- [What the task asks]:
Using the entries that follow, state how many lines contain the word "agent". The response is that number and nothing more.

- [Input data]:
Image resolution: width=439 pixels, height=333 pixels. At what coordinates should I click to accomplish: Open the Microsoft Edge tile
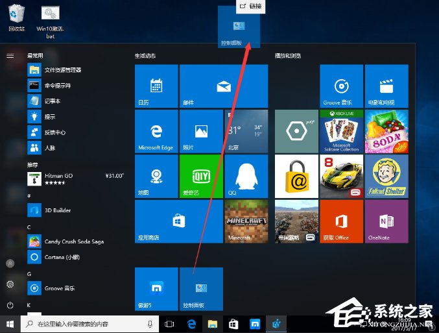pos(156,131)
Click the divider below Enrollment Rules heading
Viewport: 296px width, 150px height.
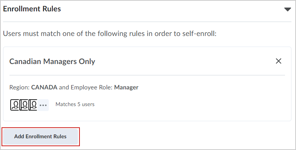coord(147,22)
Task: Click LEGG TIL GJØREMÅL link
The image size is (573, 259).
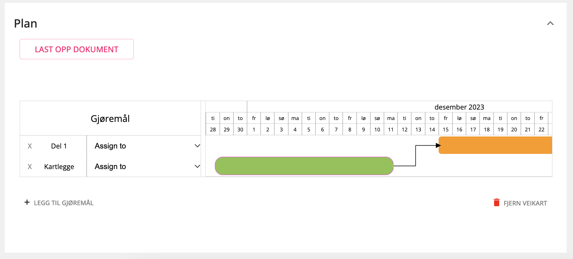Action: pos(64,203)
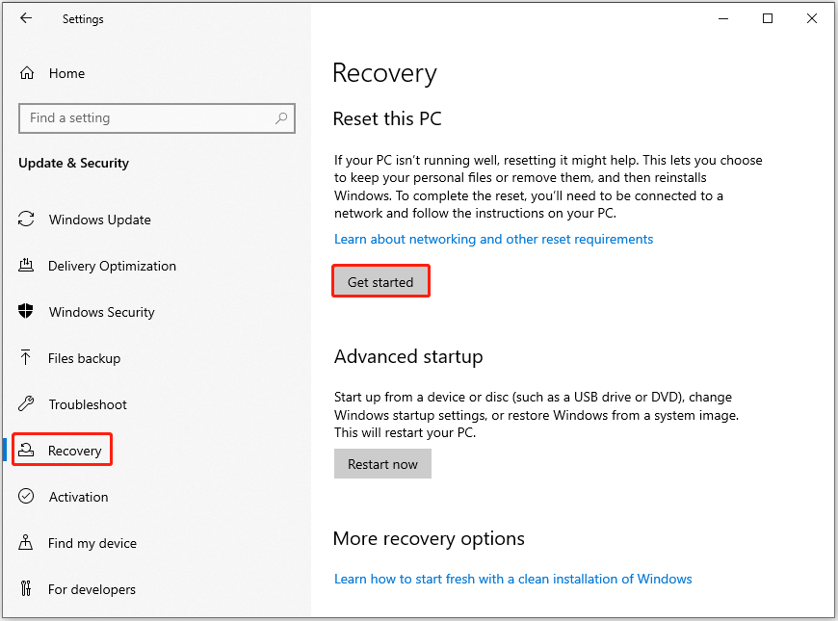Viewport: 838px width, 621px height.
Task: Click the Home house icon
Action: [27, 73]
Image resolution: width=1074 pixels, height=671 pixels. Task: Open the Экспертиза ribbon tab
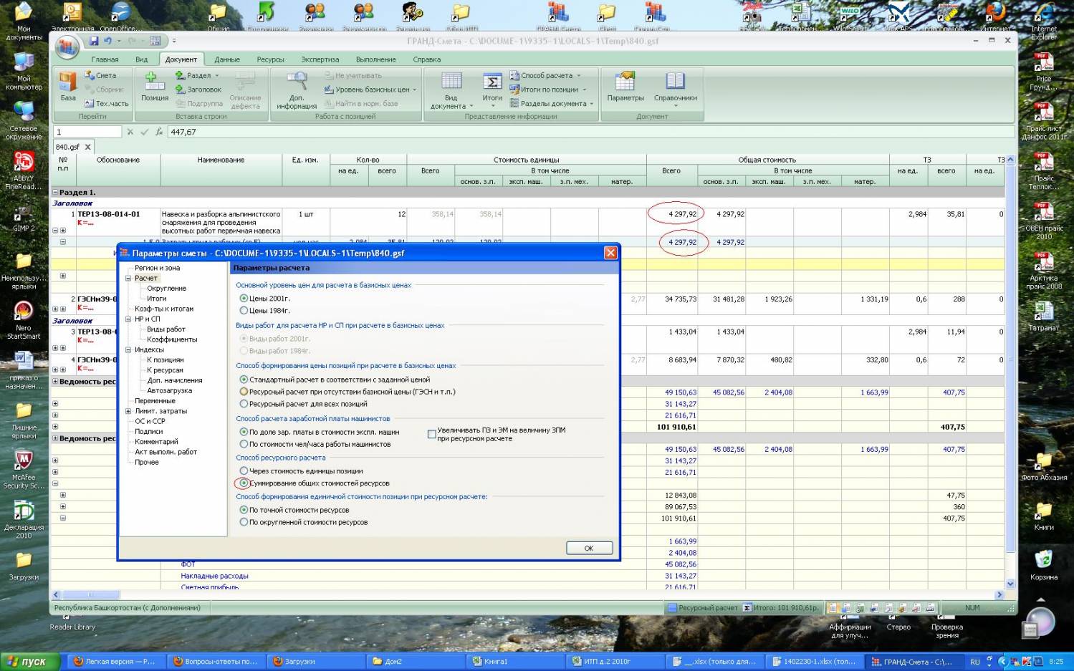click(320, 59)
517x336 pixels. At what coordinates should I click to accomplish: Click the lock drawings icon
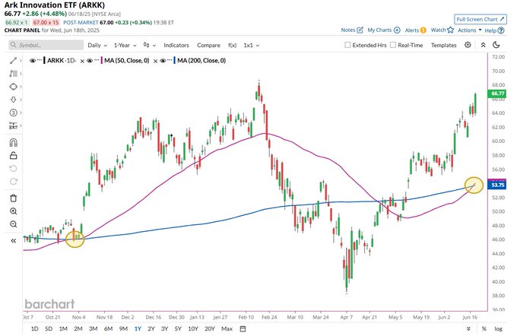tap(13, 155)
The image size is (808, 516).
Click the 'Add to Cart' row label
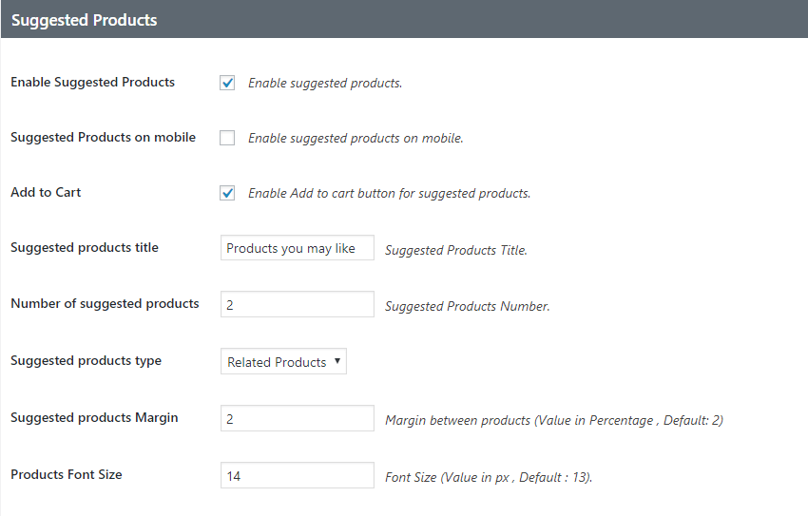pyautogui.click(x=46, y=192)
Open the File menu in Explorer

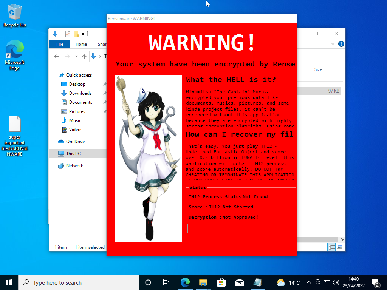(x=59, y=44)
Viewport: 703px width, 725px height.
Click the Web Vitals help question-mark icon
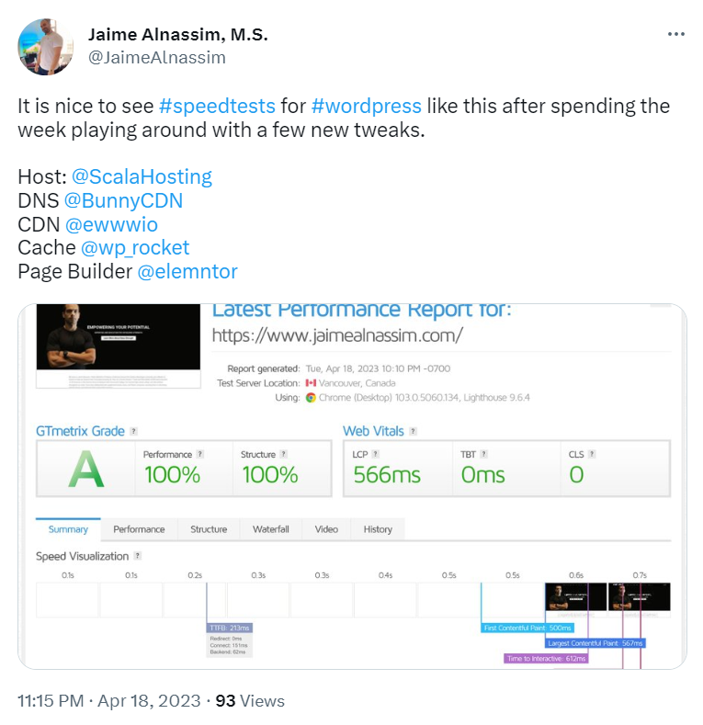coord(413,431)
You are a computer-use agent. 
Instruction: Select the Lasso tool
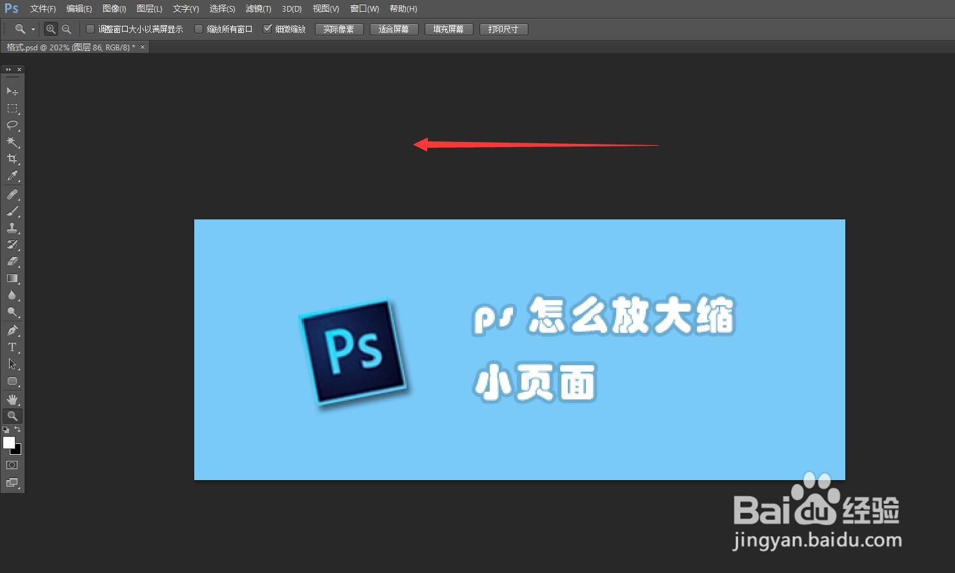[12, 125]
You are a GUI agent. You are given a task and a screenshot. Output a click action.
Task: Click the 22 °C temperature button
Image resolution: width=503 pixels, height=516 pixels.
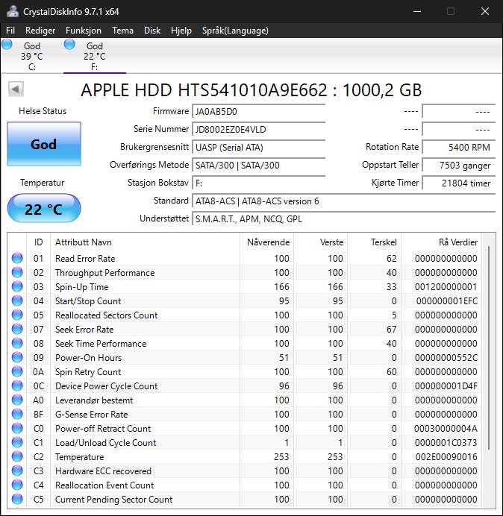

- [Answer space]:
2